**Activity:**
Wherever the string "Volume" shows up in the data below, copy the whole line.

**Dataset:**

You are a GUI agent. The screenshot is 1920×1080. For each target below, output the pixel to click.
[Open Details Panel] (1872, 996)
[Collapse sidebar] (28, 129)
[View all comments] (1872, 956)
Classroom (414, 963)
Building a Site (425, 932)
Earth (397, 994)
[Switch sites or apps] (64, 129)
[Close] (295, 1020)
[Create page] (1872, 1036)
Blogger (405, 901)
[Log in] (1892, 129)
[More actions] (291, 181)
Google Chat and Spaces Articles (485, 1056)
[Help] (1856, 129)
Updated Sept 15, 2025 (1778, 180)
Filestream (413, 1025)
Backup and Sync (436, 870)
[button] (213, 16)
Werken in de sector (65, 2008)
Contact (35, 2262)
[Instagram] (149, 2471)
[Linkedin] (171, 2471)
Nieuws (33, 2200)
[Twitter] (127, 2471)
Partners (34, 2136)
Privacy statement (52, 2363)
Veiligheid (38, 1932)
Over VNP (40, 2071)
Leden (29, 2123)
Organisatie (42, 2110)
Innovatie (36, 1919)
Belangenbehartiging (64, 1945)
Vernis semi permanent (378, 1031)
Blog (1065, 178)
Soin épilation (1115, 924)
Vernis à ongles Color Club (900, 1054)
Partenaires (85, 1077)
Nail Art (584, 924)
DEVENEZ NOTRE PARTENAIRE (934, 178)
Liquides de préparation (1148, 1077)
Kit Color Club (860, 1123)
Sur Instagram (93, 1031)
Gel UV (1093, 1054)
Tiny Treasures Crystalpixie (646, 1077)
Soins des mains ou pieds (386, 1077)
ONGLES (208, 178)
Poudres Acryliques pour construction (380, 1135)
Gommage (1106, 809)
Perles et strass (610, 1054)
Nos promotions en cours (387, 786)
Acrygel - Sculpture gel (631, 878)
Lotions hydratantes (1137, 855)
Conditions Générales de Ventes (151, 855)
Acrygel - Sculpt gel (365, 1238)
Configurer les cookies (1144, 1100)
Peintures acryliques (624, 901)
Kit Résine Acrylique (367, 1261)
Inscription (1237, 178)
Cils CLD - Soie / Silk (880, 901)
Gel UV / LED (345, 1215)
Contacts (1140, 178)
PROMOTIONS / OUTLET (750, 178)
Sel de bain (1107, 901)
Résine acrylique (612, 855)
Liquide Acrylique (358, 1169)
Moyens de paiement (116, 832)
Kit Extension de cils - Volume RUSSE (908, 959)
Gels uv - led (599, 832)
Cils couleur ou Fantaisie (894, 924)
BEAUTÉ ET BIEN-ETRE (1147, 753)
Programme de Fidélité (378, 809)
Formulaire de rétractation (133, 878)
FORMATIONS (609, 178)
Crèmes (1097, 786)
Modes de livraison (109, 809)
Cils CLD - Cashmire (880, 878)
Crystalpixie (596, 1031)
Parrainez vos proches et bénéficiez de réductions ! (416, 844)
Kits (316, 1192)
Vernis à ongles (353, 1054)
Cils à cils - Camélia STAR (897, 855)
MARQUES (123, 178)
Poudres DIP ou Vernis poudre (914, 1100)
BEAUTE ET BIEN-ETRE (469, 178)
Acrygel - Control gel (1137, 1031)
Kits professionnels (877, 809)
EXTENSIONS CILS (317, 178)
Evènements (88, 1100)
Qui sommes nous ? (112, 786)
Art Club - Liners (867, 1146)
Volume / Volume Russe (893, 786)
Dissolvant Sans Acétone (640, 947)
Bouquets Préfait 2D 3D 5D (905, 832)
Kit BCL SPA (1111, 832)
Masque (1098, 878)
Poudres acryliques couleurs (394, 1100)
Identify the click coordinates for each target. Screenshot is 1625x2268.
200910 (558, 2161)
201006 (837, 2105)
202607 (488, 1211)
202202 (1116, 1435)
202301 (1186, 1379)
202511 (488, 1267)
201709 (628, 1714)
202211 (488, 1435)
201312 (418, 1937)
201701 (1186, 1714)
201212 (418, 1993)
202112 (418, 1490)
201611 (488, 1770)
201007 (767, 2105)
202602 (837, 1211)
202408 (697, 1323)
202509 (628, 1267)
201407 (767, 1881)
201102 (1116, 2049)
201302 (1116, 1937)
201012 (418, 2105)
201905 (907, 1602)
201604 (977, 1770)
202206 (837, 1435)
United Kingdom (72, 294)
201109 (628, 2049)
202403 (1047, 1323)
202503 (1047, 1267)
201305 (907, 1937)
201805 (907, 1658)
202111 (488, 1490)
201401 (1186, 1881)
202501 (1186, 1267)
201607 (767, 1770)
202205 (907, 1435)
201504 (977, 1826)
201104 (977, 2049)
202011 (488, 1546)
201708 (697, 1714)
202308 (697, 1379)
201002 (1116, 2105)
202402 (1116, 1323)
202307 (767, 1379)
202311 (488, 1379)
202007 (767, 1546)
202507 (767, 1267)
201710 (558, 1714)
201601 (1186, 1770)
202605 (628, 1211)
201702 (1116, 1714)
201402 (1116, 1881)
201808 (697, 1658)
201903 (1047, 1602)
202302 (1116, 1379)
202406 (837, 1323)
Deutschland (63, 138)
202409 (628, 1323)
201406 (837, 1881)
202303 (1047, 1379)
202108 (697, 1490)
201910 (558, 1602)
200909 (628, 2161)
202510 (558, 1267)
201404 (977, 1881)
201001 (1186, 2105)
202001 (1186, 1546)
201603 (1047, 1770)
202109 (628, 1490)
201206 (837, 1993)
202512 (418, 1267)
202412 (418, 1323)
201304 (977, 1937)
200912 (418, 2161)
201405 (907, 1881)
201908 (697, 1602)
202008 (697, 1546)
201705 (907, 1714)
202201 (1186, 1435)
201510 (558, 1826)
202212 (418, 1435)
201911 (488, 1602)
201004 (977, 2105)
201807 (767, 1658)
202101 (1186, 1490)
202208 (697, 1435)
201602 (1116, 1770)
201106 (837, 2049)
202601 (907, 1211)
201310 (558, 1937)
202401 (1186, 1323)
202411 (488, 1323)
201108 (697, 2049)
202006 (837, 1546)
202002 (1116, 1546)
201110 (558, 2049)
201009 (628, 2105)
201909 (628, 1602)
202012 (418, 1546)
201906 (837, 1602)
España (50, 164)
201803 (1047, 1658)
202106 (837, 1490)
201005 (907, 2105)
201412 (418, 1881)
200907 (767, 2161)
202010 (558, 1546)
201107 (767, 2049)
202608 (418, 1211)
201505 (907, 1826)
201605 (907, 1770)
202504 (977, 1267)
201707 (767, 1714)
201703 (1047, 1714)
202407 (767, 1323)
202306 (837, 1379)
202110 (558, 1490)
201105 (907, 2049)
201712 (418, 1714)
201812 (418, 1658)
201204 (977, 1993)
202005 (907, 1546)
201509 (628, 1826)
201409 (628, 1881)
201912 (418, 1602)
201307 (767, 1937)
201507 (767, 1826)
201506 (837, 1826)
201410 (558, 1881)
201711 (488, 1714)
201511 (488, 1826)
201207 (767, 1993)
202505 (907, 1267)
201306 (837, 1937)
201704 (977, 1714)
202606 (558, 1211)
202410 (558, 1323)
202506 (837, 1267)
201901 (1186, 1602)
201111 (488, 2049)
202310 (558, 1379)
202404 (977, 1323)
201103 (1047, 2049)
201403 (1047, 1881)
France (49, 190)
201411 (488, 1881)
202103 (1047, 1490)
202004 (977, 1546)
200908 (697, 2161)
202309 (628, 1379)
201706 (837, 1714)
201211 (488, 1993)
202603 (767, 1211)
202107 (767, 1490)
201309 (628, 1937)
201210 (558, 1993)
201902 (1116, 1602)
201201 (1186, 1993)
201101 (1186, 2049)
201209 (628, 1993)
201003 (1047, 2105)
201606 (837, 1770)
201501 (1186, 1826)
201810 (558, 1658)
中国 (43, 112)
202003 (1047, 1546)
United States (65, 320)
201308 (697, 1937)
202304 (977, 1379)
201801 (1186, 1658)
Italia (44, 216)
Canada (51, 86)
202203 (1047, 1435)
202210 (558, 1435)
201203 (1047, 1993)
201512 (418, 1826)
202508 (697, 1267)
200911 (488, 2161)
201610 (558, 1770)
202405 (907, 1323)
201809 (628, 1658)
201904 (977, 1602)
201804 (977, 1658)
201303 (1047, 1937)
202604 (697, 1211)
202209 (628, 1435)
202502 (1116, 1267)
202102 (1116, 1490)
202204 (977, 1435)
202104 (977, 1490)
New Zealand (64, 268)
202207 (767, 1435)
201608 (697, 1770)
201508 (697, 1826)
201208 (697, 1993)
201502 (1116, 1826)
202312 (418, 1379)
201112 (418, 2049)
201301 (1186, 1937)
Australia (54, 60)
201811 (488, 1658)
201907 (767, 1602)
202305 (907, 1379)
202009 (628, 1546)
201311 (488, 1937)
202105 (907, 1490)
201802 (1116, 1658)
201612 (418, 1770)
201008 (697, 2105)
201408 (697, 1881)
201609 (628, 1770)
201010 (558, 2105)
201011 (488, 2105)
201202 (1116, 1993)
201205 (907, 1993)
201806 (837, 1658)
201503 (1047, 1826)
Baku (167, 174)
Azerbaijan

**Reply to the task:**
Kit Extension de cils - Volume RUSSE (908, 959)
Volume / Volume Russe (893, 786)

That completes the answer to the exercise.